Prepared classical conditioning
Theory that evolution has prepared people to be easily conditioned to fear objects or situations that were dangerous in prehistoric times.
Exposure therapy
Behavioural technique in which the client confronts the feared stimuli that s/he has avoided until his/her anxiety reduces; there are various types of exposure such as in vivo versus imaginal.
In vivo exposure
Technique of behaviour therapy in which clients confront their feared objects/situations in real life (as opposed to imaginal exposure).
Flooding
Behavioural technique in which the client is intensively exposed to a feared object until his/her anxiety diminishes.
Extinction
In learning theory, elimination of a classically conditioned response by removal of the unconditioned stimulus or the elimination of an operantly conditioned response by removal of the reinforcement.
Habituation
Lessening of an organism’s response with repitition of the stimulus.
Inhibitory learning
Learning that occures when new associations between conditionedstimuli (CS) and unconditioned stimuli (US) are developed during exposure therapy.

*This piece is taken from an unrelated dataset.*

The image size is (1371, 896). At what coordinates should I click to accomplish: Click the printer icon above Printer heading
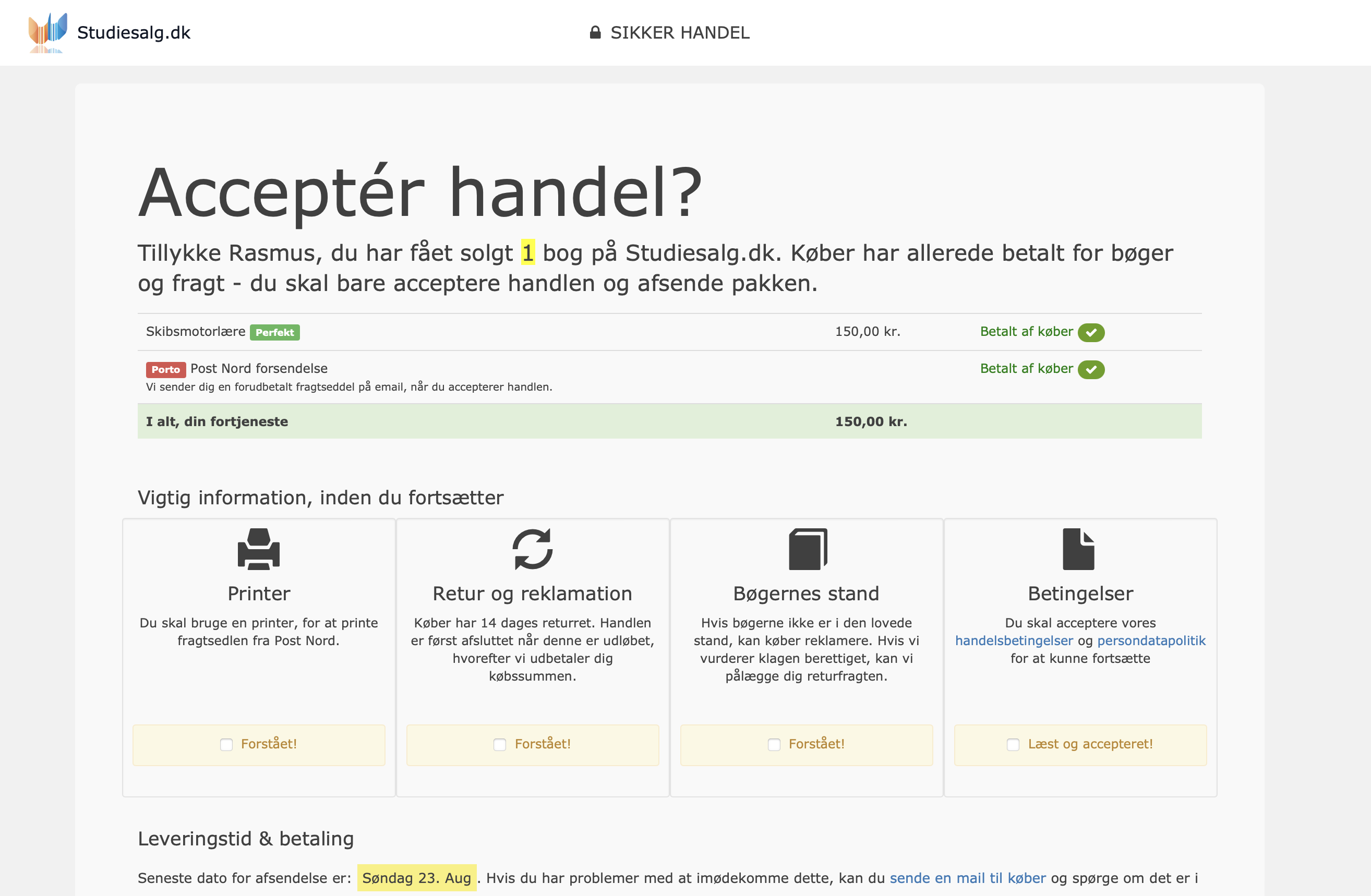259,549
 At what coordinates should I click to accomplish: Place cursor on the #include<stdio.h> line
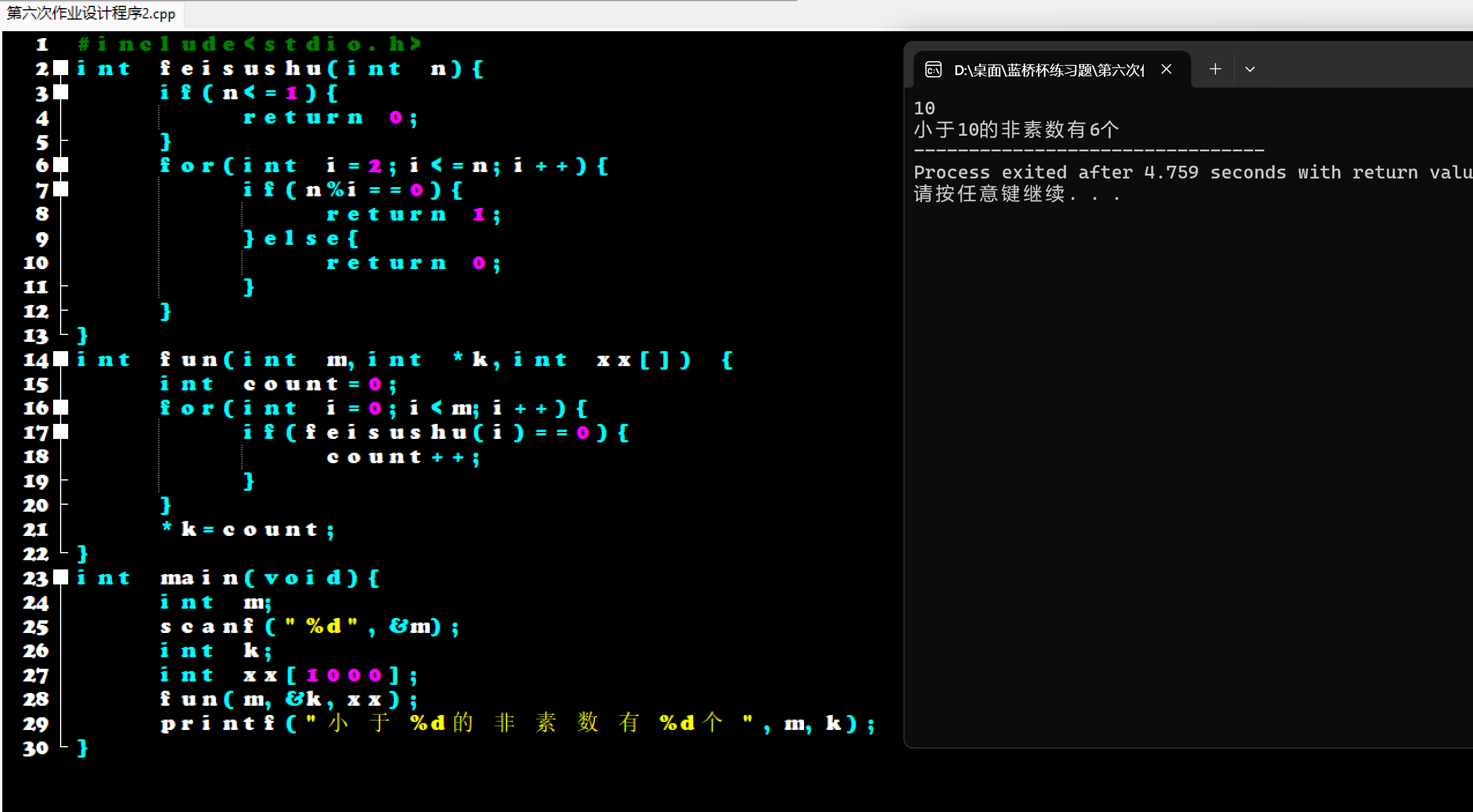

The original associations between the CS and US are not erased.
Self-efficacy
Person’s belief the s/he has the ability to succeed in a specific situation.
Agoraphobia
Anxiety disorder characterised by a fear of situations in which it would be difficult to escape or in which help may not be readily available (such as enclosed places and crowds) in the event of experiencing panic symptoms.
Panic attack
Episode during which an individual experiences a rapid increase in the physiological and cognitive symptoms of intense fear and discomfort.
Panic disorder
Anxiety disorder characterised by recurrent, unexpected panic attacks.
Neuroticism
Personality trait entailing a tendency to experience negative emotional states.
Anxiety sensitivity
Belief that the bodily symptoms of anxiety have harmful consequences.
Tricyclic antidepressants (TCAs)
Class of antidepressant drugs such as imipramine and amitriptyline.
Selective serotonin reuptake inhibitors (SSRIs)
Class of antidepressant drugs (such as fluoxetine) that inhibit the reuptake of serotonin.
Benzodiazepines
Drugs (such as Valium and Xanax) that reduce anxiety and insomnia.
Cognitive behaviour therapy (CBT)
Type of psychological treatment that combines both cognitive and behavioural concepts and techniques.
Interoceptive exposure
behavioural technique that entails exposing the individual to the physical sensations of a panic attack.
Social anxiety disorder (social phobia)
Anxiety disorder characterised by an extreme fear of being judged or embarrassed in front of others, causing the individual to avoid social situations.
Generalised anxiety disorder (GAD)
Anxiety disorder characterised by chronic worry in daily life accompanied by physical symptoms of tension.
Meta-beliefs
Beliefs about one’s own beliefs and those of others.
Azapirones
Class of drugs (such as buspirone) that may be used in the treatment of generalised anxiety disorder.
Wait-list control group
In treatment outcome study, group of participants that functions as a no-treatment control group while the experimental group receives the intervention.
Interpersonal psychotherapy (IPT)
Short-term psychological treatment originally dveloped by Gerald Klerman, Myrna Weissman and their collegues for the treatment of derpession; addresses the client’s interpersonal problems as a way of improving his/her psychological symptoms.